I wasn't born in Afghanistan chasing kites as a child, I never lived through a war, have never known crushing deprivation. I was never raped as a young girl by a stranger or a family member. I have never been a prostitute. I have never chased whales to the ends of the earth, nor have I traveled to the heart of darkness. I've never hunted big game in Africa, and I have never killed myself. I have never written with my left foot, or in blood. I've never been to prison.
I've never been an alcoholic or drug addict. I have never gambled or philandered. I'm not gay, bi or lesbian and I'm not transgender. I didn't grow up in the American South, haunted by its timeless ghosts. I didn't grow up in the inner city. I'm not black, brown or other.
I'm Jewish. But, I didn't witness the Holocaust and live to write about it. I never turned my back on my religious upbringing to write bitter attacks on my benighted elders. I didn't grow up under the Russian boot. I was never a refusenik. I don't speak Yiddish, and I never became a Ba'al Tschuva.
I grew up, went to school, published two books and here I am. I wonder why a writer's biography is so important to so many people. I always tell my students that it doesn't matter who they are, what matters is the content of their writing, their ability to create human characters, and vivid worlds. What matters is their ability to touch us in a place that we are rarely touched.
September 2, 2009
WEDNESDAY, NOVEMBER 28, 2007
Why I'm Not Famous: Part Four
Nothing sells books like a good old-fashioned 13th century fatwa. I remember working at my local bookstore watching as the Satanic Verses flew off the shelves in the weeks and months after the Ayatollah Khomeini put a price on Salman Rushdie's head--that price being death--all because he wrote a book that offended the tender sensibilities of radical Islam.
When my first collection of short stories was published in 2002 I heard not a word of condemnation from Islamic clerics despite the fact that my seven stories set in Israel during the collapse of the Oslo Peace Accords feature such brutal acts as a young Arab man aborting a Jewish baby with a broken bottle, a 12 year old Arab boy being shot dead and carried around as penance through the wilderness by a Jewish settler, and a riot-starting poster of a pig dressed up as Mohammed.
This certainly came a long time before the Dutch/Mohammed cartoon fiasco a couple years back, but nobody seemed bothered by any of this. Sadly, I think it has more to do with the fact that my book never got into enough people's hands to really reach a critical mass.

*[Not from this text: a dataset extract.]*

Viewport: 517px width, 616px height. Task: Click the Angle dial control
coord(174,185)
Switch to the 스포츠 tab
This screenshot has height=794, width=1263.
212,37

Of course, it is not my wish be targeted by Islamic militants the world over because of a few short stories. And the fact that my new novel Who by Fire, Who by Blood which deals with a Jewish terrorist plot to blow up Arabs in the heart of Brooklyn, is likely to be ignored by these benighted few, does not break my heart. But I am concerned, that this novel too will not find the readership that I feel it deserves.
I've been an equal opportunity offender in my stories; I have pilloried Christian missionaries, Jewish mystics, opportunistic Baptist preachers, God-fearing rabbis. Still, nothing except one man at a synagogue in Puerto Rico who accused me of being a Jew for Jesus. His reaction was wrongheaded, but it was a reaction, and I appreciate that.
The fact is, for whatever reason I am not a name brand, and it takes a lot for readers these days to take a chance on someone who doesn't have name recognition, that you can drop at a cocktail party.
The title story of my new collection There is No Other features a young boy dressed up as Mohammed wrapped in a suicide bomb belt for a school Purim party. I think is my best story yet.
If people actually read this story, I think they'll understand that words can shatter and stir, no matter what your name is.
September 2, 2009
SUNDAY, NOVEMBER 25, 2007
Why I'm Not Famous: Part Three
I've never written about a Bengal Tiger spending months at sea on a lifeboat with a young boy, nor have I ever written about a young girl who was raped and murdered yet "survives" to tell her narrative from the comforts of "her heaven." I've never written a novel in the voice of a Ukrainian translator whose tortured English makes you laugh out loud and I have never written a novel that supposed that Charles Lindbergh defeated FDR in a presidential election and made peace with Adolf Hitler.
I've never written a bestseller.
The aforementioned bestsellers all have one thing in common: a high concept, played out over several hundred pages. It seems, the more ridiculous and absurd the better when it comes to the publishing world.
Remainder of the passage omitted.